Chronic stress is known to induce disorders of reproductive neuroendocrine functions. Motoneurons of the spinal nucleus of the bulbocavernosus (SNB) in male rats play an important role in copulatory behavior. In the present study, it was examined whether chronic stress would alter synaptic organization of the SNB motoneurons and whether androgen would modify the changes under chronic stress. Five male rats were under restraint stress for 5 days per week for 3 weeks, and five males implanted subcutaneously with Silastic capsules containing testosterone were also exposed to stress. Five males served as unstressed controls. After 3 weeks of restraint stress, cholera toxin-horseradish peroxidase (CT-HRP) was injected into the bulbocavernosus muscles and animals were killed 2 days later. The spinal cords containing the SNB were dissected, processed with a modified tetramethylbenzidine (TMB) method for visualization of retrogradely transported CT-HRP, and examined ultrastructurally. Neuronal structures apposing the membranes of 150 SNB motoneurons (total for three groups) were analyzed by measuring the percentage of somatic membranes covered by synaptic contacts. The mean percentage of somatic membranes covered by synapses in males exposed to chronic stress was significantly less than that in controls or stressed males treated with testosterone.

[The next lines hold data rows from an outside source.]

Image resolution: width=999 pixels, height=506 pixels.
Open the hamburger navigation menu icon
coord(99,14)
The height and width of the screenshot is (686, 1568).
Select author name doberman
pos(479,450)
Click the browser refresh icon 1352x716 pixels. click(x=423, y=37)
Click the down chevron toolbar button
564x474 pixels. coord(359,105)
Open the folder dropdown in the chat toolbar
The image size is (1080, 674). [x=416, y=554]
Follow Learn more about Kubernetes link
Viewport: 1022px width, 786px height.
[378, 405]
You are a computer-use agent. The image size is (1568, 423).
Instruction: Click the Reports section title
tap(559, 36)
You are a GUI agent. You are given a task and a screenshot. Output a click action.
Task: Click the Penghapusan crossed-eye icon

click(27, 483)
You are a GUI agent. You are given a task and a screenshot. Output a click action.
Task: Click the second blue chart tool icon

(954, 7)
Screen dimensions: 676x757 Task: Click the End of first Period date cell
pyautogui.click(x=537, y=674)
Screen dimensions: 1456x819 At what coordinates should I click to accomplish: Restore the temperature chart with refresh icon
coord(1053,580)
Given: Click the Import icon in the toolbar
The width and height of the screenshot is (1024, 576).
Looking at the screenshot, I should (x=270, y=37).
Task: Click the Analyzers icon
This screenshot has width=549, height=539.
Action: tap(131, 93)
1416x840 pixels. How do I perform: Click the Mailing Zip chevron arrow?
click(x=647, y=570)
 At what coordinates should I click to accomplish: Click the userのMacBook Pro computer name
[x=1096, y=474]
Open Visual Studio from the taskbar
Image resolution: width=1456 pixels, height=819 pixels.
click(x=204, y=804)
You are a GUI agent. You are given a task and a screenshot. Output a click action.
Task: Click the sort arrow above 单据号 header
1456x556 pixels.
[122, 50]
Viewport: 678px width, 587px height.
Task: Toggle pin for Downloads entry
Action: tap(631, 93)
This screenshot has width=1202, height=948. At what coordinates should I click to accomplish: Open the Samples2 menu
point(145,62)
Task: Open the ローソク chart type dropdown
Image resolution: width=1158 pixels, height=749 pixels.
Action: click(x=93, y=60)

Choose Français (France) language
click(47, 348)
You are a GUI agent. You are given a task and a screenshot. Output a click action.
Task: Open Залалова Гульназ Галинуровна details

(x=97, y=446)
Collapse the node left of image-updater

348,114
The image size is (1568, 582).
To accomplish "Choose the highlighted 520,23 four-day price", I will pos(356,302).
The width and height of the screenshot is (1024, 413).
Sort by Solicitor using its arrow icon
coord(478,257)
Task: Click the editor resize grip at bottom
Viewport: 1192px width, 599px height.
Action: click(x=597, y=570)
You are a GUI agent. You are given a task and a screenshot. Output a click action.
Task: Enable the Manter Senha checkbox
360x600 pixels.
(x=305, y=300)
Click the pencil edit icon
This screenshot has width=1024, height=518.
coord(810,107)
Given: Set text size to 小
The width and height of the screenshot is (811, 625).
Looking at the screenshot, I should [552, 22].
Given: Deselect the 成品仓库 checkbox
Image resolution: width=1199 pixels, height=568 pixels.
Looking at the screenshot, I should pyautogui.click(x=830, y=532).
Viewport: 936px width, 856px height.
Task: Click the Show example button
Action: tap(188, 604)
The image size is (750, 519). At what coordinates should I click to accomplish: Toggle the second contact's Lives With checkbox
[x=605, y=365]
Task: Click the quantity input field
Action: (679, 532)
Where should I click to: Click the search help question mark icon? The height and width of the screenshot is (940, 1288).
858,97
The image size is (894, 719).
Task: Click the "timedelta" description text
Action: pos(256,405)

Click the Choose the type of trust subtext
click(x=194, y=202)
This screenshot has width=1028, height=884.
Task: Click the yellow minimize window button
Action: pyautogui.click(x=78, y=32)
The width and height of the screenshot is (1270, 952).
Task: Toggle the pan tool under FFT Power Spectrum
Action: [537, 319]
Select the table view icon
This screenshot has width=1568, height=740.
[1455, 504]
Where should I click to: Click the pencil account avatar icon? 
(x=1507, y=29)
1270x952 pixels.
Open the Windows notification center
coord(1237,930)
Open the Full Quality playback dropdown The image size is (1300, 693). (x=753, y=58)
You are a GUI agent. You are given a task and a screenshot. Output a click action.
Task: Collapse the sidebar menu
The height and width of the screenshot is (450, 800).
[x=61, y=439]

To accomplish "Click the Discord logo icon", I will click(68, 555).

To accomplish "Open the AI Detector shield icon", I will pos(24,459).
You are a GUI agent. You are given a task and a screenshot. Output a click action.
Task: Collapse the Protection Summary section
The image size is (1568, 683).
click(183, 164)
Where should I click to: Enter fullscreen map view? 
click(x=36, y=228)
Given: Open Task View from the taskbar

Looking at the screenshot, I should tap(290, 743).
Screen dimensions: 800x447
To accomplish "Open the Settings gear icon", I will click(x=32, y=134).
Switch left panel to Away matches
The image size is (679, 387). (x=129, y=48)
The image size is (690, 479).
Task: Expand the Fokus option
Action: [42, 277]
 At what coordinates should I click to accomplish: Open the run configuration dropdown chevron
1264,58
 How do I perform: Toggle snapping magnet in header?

Size and number of synaptic contacts per unit length of somatic membranes in males exposed to stress were also significantly less than those in controls or stressed males treated with testosterone. There was no significant difference in any of the parameters between controls and stressed males treated with testosterone. Changes in plasma levels of testosterone showed the same profile as changes in the synaptic contacts. These results suggest that the SNB motoneurons of male rats exposed to chronic stress retain a considerable synaptic plasticity in response to androgen, and that androgen treatment can rescue the SNB system in male rats when under chronic restraint stress.